TASK INPUTS:
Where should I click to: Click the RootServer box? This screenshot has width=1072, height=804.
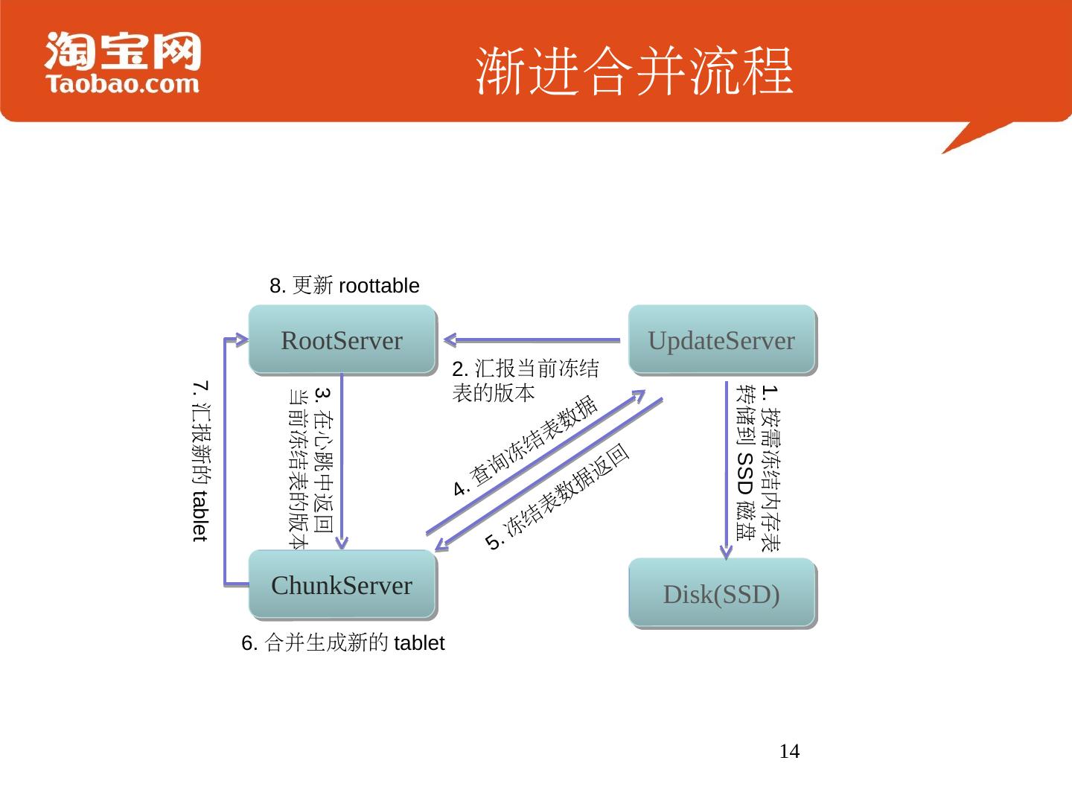[342, 339]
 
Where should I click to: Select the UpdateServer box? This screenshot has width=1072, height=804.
[721, 339]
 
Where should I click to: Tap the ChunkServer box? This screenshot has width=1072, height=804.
[342, 585]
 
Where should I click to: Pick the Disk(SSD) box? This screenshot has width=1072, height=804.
[721, 594]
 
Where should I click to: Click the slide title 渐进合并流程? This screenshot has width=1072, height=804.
[634, 71]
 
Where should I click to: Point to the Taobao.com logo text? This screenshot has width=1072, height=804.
[123, 83]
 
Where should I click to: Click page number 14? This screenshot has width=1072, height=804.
[789, 752]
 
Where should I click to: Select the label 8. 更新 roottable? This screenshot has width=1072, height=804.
[344, 286]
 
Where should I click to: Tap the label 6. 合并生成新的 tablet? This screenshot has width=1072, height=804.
[342, 643]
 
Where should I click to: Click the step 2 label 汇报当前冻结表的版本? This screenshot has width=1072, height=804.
[525, 380]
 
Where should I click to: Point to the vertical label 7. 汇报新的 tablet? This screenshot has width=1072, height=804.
[200, 462]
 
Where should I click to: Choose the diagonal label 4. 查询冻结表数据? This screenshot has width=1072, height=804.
[526, 445]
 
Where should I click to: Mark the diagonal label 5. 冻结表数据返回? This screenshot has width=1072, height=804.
[558, 497]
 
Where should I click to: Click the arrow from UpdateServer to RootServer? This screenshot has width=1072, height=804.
[532, 340]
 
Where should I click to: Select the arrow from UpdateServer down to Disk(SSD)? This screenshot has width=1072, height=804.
[727, 469]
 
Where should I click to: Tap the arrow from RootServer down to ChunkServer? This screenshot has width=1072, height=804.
[342, 462]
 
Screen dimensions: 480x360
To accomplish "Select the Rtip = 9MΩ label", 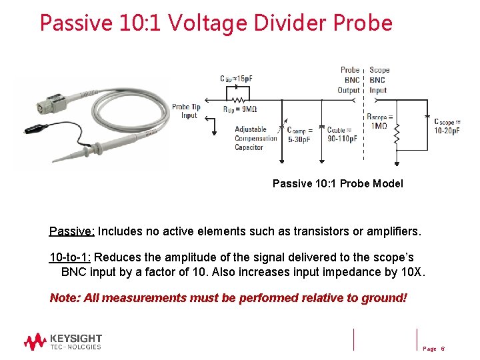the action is [239, 109].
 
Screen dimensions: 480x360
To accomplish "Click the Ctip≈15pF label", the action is [236, 79].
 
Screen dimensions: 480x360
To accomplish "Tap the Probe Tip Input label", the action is [186, 111].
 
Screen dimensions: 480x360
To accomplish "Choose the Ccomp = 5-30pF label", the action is [300, 135].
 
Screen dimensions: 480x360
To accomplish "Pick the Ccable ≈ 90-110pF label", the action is [342, 135].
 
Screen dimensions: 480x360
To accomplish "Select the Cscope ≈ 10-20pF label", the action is [447, 126].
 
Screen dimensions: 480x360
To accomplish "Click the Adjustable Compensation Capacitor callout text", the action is [255, 138].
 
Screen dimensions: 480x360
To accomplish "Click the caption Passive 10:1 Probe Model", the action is [337, 183].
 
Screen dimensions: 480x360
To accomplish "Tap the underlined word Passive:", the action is [72, 232].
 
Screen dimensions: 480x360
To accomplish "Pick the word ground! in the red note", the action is [383, 298].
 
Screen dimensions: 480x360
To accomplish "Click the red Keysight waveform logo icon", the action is [35, 342].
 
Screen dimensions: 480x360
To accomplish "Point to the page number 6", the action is [442, 349].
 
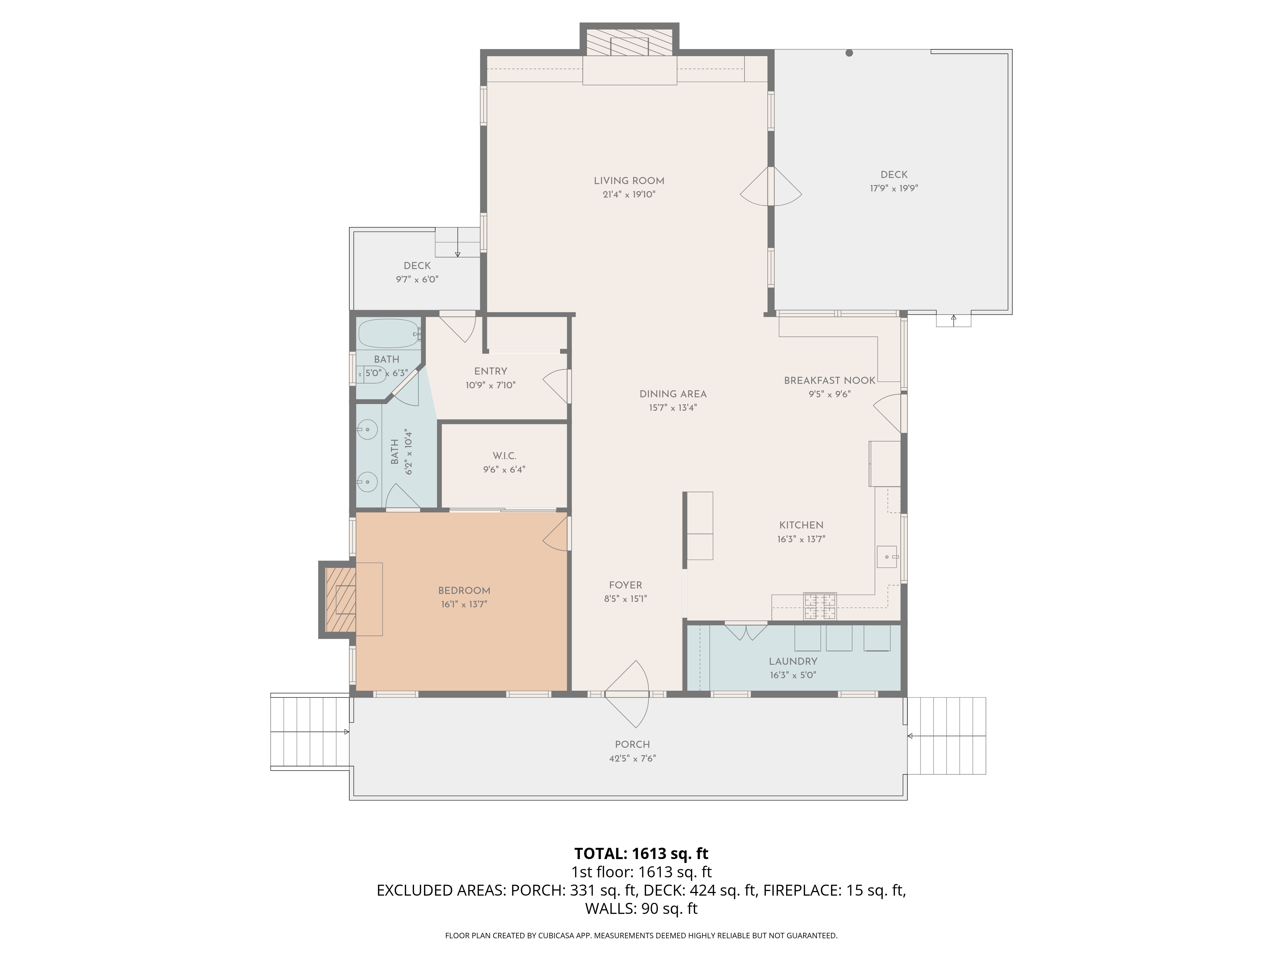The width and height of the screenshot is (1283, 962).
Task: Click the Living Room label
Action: (629, 181)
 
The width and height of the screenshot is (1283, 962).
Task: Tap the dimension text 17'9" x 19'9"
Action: (893, 189)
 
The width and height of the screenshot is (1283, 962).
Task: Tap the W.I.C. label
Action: (504, 456)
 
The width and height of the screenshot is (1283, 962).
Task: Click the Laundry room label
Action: (793, 662)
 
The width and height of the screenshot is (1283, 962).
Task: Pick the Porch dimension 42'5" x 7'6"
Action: (632, 758)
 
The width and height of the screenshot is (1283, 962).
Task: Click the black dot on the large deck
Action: (849, 53)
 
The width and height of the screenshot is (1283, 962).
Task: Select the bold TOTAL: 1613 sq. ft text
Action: (641, 854)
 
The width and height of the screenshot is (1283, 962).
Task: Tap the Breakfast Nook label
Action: (829, 380)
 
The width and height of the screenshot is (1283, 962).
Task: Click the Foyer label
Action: (625, 585)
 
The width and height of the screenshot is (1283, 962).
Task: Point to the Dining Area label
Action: (673, 394)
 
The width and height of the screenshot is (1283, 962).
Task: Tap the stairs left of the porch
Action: (309, 732)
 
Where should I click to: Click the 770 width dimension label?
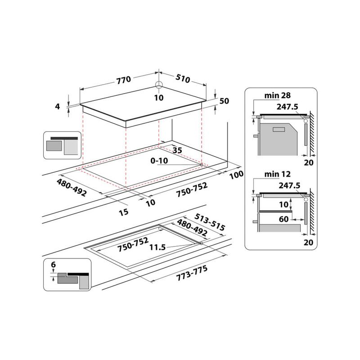123,80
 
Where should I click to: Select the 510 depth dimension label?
183,79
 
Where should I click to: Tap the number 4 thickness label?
58,107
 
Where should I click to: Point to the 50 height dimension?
224,101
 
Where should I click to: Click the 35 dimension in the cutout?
177,151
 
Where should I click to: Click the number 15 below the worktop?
123,212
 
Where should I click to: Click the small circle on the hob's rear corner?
158,85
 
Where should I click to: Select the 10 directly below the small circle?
158,98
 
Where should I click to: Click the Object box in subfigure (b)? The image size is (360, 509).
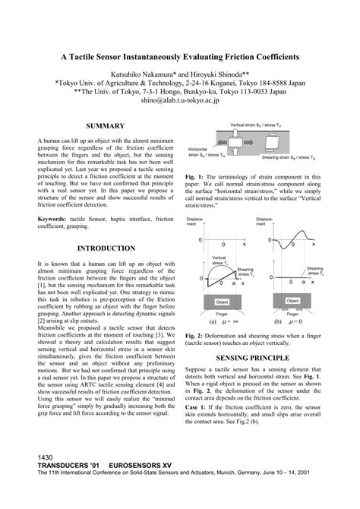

DIRECTIONS: Can you transcribe the data starting at the line containing "Where should I click to: Click the number" and ending at the end of the data, leaving out the pictures?

TASK SOLUTION:
Where should I click to: Click the number 15 below the worktop?
123,212
 
Where should I click to: Click the small circle on the hob's rear corner?
158,85
 
Where should I click to: Select the 10 directly below the small circle?
158,98
 
Where should I click to: Click the Object box in subfigure (b)? The image size is (360, 509).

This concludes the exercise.